Na obszarze Białegostoku, mężczyzna, który był intensywnie poszukiwany do odbycia kary pozbawienia wolności o łącznym wymiarze niemal 5 lat, został aresztowany przez miejscowych detektywów. Ten 37-letni podejrzany, który miał na swoim koncie trzy nakazy aresztowania ze względu na przestępstwa oszustwa popełnione na terenie całego kraju, przez prawie dwa lata zdołał zmylić ścigających go organy sprawiedliwości, ukrywając się poza granicami Polski.
37-latek, który był intensywnie poszukiwany przez policję, wpadł w ręce detektywów z komendy miejskiej w Białymstoku. Funkcjonariusze ustalili, że ten mężczyzna, który przez około dwa lata skutecznie unikał ścigania przez polskie służby porządkowe, przebywając w Niemczech, planował powrót do ojczyzny. Został on zatrzymany w samym sercu miasta, tuż po powrocie ze swojej zagranicznej podróży do Białegostoku, gdzie przybył ze swoim całym dobytkiem.

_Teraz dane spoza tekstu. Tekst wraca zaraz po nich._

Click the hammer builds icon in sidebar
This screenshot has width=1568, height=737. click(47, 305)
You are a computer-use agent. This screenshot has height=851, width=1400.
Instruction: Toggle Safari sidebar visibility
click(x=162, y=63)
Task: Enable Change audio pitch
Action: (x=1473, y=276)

Badania przeprowadzone przez organy ścigania wykazały, że ten 37-letni mężczyzna był poszukiwany przez sąd na mocy trzech nakazów aresztowania. W jego przypadku chodziło o odbycie kary pozbawienia wolności w wymiarze 4 lat i 8 miesięcy za szereg oszustw, które popełnił na terenie naszego kraju. Ponadto, mężczyzna był również poszukiwany w celu ustalenia miejsca pobytu w związku z dodatkowymi zarzutami oszustwa, niezatrzymania się do kontroli drogowej oraz groźbami karalnymi.
Mieszkaniec Białegostoku nie ukrywał swojego zdumienia, gdy tuż po wejściu na klatkę schodową natrafił na funkcjonariuszy policji. Po zatrzymaniu 37-latek został przewieziony do aresztu policyjnego, a następnie, po jednej spędzonej tam nocy, trafił za kratki więzienia.